(Data begins)

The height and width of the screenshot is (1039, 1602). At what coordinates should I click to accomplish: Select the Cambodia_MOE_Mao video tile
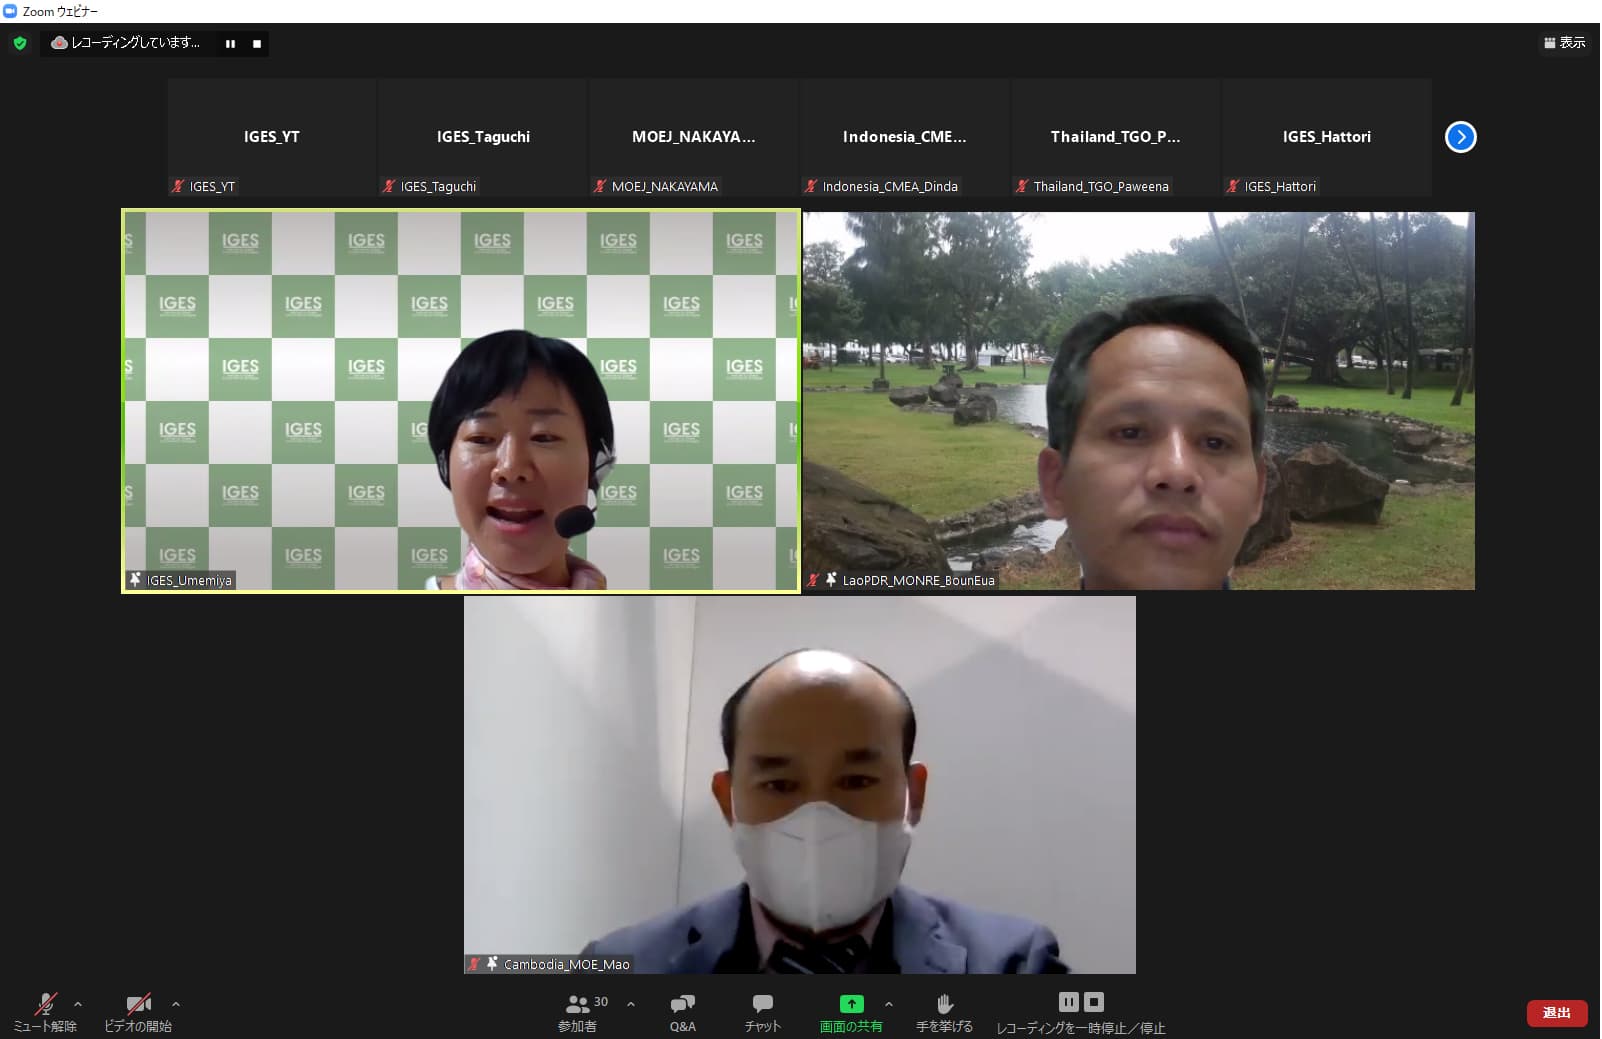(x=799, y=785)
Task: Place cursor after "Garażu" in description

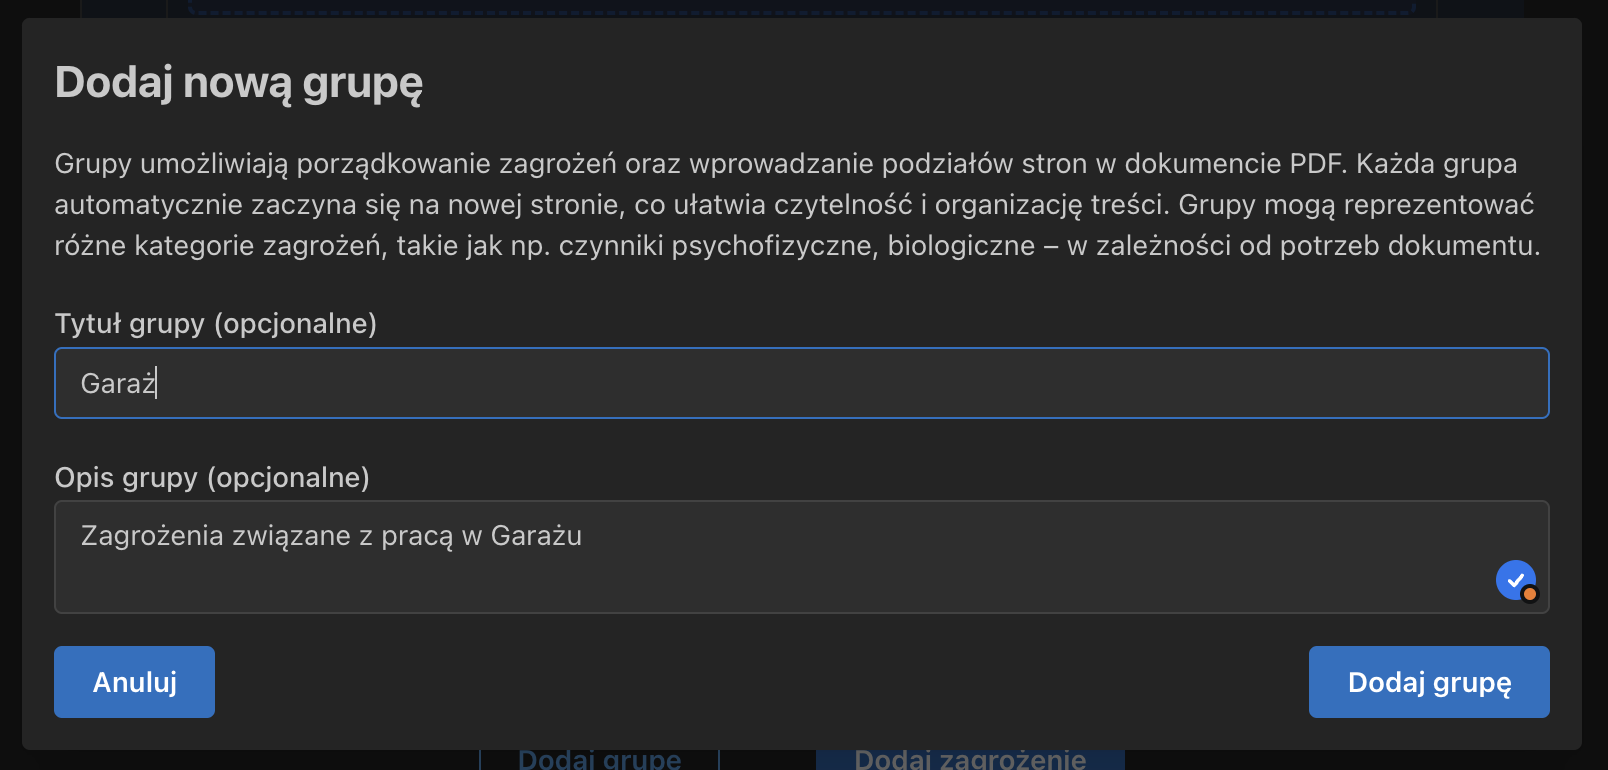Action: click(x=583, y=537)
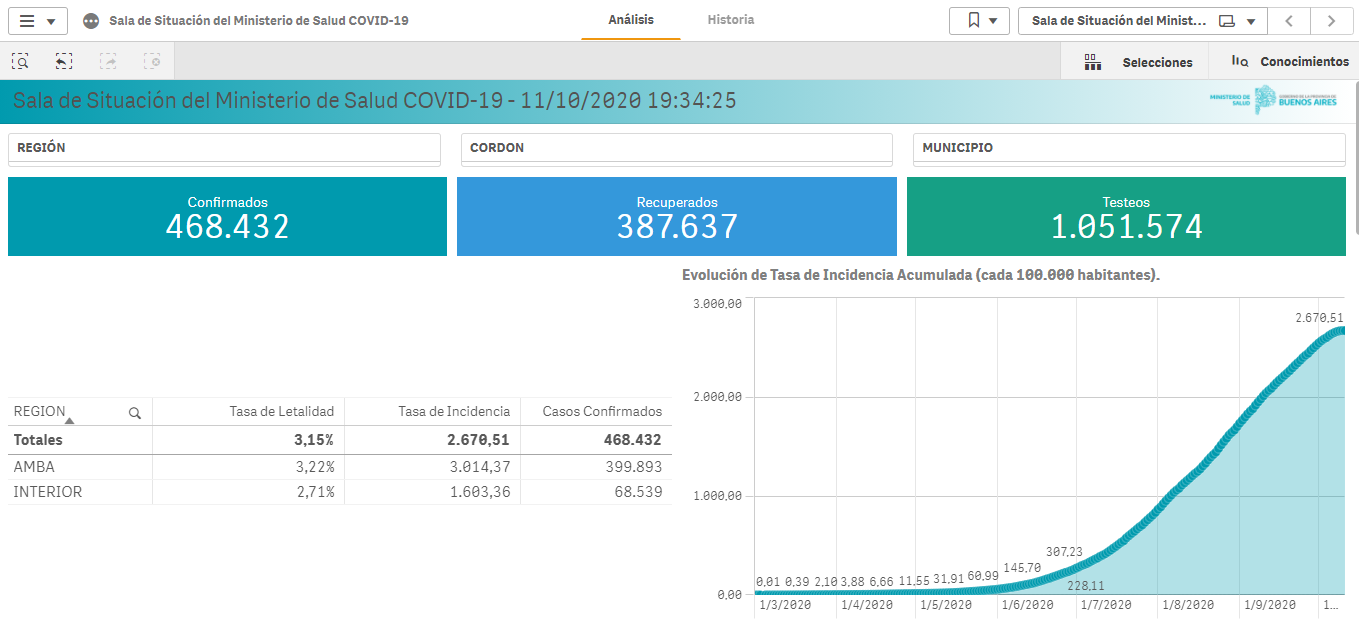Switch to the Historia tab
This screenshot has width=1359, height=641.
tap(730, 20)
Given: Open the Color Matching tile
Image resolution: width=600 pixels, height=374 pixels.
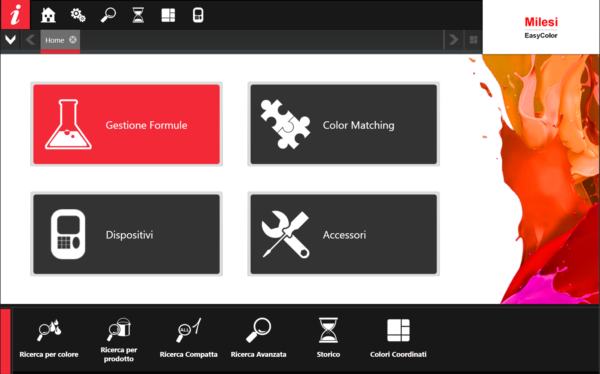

(Data ends)

**Task details:**
The answer must be an exact copy of the records above, with the pictures left out.

**Expected answer:**
The height and width of the screenshot is (1039, 1602). At what coordinates should I click to accomplish: Select the Cambodia_MOE_Mao video tile
(x=799, y=785)
Task: Place cursor after "Garażu" in description

Action: click(x=583, y=537)
Switch to the Historia tab
This screenshot has width=1359, height=641.
tap(730, 20)
Given: Open the Color Matching tile
Image resolution: width=600 pixels, height=374 pixels.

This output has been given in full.